Han slowly began to unwrap the bandages. As the final strip of linen dropped to the floor, he winced. In the center of his palm, the three-thorned circular sigil was no longer a raw, bloody wound. It had transformed into a permanent, raised tattoo of obsidian-colored skin that glowed with a faint, rhythmic light whenever he thought of the Earth-Link.
"What have I become?" he muttered, closing his fist. The moment his fingers tightened, the ground beneath his bed groaned, and a thin crack appeared in the wooden floorboards. He was leaking power that he could no longer fully contain.
A soft, hesitant knock on the door made him jump. Elina entered, her robes looking tattered at the hem, her face etched with exhaustion from a night spent maintaining the farm's spiritual barriers. But as her amber eyes fell on Han's exposed hand, they filled with a mixture of awe and absolute dread.
She walked toward him, her movements unusually slow and deliberate. Without a word, she sat on the edge of the bed and took his marked hand in hers. Her skin was cool, a sharp contrast to the burning fire within Han's palm.
"Don't look away, Han," Elina whispered, her voice trembling slightly. She traced the obsidian sigil with her thumb. As she touched it, a wave of cool, emerald light flowed from her fingers, momentarily silencing the painful throbbing in Han's veins.

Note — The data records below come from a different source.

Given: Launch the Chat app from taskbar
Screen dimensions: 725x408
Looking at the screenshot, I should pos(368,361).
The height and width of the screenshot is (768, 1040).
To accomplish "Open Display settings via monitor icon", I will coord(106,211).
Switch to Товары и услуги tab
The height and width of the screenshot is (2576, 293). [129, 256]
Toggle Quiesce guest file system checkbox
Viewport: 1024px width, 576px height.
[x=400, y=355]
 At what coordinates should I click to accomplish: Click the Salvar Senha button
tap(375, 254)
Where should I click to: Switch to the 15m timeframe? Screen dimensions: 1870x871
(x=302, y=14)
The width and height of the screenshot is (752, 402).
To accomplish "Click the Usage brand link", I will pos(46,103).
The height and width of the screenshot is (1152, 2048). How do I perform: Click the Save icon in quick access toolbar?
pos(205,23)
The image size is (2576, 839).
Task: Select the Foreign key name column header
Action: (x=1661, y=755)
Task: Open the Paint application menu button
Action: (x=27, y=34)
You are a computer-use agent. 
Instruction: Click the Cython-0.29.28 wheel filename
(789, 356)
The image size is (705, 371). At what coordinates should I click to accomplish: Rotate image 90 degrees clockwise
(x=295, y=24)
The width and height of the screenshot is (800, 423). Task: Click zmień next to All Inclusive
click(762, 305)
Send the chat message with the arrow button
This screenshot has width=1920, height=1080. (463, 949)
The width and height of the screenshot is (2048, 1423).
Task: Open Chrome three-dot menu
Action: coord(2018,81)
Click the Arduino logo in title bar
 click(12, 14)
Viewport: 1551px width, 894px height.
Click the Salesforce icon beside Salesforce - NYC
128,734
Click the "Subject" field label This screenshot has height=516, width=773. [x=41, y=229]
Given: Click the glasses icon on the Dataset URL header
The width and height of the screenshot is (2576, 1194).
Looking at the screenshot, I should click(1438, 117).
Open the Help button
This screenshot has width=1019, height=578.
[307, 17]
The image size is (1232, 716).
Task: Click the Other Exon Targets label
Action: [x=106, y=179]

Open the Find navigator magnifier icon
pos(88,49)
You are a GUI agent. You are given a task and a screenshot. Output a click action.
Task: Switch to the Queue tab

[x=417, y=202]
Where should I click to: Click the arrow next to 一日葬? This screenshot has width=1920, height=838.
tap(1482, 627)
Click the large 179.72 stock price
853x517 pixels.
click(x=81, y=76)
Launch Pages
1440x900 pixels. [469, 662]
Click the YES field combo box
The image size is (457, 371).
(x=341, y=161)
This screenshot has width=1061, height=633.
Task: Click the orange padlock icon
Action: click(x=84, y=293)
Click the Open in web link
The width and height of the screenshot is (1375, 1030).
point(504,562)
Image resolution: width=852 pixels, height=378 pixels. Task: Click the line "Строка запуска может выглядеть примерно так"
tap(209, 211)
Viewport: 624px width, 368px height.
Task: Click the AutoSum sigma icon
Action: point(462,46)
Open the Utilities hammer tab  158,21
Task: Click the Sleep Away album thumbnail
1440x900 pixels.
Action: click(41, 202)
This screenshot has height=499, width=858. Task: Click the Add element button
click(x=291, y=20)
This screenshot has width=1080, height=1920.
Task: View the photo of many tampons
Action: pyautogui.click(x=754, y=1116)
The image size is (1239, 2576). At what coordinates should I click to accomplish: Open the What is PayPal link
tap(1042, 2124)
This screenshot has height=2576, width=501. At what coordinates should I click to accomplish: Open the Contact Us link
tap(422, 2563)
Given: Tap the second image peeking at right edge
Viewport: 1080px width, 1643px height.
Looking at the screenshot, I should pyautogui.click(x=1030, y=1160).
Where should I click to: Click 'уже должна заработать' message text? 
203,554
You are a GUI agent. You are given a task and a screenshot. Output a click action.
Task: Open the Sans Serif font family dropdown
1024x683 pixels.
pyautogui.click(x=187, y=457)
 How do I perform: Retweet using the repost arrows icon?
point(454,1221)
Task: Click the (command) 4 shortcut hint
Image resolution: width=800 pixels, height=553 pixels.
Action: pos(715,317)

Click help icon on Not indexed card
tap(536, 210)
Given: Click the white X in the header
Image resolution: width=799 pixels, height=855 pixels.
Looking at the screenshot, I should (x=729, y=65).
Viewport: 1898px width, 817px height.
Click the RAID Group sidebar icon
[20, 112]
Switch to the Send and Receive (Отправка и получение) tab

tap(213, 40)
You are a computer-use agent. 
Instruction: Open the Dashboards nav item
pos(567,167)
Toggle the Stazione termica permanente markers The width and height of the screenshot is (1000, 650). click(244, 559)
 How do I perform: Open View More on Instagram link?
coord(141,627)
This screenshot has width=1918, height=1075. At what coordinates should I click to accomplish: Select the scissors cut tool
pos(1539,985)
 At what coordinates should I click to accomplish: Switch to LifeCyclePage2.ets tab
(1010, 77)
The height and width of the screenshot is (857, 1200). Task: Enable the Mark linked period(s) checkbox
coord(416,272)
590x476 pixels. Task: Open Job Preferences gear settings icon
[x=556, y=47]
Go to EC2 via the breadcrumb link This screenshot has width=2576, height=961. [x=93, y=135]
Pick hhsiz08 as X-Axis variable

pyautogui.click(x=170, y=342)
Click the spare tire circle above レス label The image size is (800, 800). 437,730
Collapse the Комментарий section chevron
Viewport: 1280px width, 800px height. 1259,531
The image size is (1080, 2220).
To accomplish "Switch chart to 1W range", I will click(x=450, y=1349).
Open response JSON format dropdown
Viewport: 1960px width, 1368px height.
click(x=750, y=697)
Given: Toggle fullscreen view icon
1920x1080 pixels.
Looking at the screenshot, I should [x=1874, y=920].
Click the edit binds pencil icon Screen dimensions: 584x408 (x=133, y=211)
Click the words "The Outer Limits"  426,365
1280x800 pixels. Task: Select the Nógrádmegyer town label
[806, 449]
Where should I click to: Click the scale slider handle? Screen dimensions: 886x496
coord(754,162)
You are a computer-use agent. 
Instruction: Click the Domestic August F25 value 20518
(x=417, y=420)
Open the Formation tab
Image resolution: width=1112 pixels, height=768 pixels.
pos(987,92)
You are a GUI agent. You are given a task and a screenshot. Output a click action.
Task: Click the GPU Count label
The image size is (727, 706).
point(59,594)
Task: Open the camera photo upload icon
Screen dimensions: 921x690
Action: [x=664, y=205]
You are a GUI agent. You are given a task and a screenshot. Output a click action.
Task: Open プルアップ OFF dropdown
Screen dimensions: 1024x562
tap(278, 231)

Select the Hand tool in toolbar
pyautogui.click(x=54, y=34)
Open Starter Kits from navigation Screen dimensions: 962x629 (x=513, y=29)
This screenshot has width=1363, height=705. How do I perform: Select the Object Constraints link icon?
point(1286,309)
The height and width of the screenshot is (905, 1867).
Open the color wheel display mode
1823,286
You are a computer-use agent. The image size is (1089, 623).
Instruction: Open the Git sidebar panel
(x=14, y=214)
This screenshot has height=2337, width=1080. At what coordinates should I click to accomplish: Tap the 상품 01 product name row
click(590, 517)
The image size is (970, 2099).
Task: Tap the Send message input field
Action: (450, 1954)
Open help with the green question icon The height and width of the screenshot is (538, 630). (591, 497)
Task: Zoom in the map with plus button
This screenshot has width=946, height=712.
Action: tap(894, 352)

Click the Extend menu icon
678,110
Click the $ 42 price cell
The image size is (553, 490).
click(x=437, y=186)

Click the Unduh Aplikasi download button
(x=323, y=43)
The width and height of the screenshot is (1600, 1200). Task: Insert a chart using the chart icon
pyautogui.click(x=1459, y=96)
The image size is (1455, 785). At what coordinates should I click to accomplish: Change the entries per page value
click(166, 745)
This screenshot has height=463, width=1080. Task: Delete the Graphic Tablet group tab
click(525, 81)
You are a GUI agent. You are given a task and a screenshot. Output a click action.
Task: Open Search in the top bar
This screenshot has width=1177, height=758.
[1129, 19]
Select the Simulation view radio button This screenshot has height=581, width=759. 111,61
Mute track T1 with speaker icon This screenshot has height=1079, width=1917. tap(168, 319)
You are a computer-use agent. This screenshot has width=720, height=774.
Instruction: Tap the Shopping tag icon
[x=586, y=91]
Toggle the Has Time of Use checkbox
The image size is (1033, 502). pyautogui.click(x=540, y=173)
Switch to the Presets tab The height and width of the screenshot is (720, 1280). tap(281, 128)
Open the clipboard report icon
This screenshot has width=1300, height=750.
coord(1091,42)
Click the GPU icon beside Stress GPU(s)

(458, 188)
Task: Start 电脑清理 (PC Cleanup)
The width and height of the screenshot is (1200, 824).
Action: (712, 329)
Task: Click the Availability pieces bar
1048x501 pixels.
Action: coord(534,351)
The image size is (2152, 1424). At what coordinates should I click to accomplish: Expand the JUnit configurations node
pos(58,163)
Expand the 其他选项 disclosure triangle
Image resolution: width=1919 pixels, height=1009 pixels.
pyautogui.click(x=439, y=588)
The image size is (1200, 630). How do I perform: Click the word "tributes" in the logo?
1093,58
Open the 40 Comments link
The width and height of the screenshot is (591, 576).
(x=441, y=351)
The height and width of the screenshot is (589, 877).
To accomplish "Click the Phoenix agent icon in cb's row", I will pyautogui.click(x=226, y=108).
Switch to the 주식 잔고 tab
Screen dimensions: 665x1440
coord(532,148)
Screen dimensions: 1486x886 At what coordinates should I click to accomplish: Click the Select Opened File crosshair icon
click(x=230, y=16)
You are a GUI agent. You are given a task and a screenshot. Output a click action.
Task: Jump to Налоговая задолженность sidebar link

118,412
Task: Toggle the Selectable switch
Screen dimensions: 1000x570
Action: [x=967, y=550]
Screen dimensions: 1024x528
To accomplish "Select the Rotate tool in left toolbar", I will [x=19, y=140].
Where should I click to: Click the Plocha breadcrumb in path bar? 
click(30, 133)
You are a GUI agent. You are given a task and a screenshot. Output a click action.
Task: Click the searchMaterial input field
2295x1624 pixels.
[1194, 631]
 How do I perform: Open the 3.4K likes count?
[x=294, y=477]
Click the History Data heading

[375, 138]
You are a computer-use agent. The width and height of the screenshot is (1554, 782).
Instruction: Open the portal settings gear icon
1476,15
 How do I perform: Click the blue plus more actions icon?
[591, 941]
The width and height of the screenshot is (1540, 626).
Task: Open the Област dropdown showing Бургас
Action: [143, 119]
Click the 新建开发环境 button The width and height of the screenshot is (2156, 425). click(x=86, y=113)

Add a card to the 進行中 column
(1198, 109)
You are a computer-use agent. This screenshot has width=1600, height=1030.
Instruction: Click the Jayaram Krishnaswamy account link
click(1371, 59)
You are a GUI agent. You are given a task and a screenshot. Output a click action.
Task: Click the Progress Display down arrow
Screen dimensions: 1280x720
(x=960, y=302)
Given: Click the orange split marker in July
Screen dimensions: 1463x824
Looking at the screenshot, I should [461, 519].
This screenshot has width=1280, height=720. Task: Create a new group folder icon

For a long moment, they sat in silence. Han looked at Elina's face—the way her eyelashes cast long shadows on her cheeks, the worry lines around her eyes that were there because of him. He felt a sudden, sharp pang in his chest that had nothing to do with the System. It was a purely human emotion—a desperate need to protect the woman who was shielding his soul from the Void.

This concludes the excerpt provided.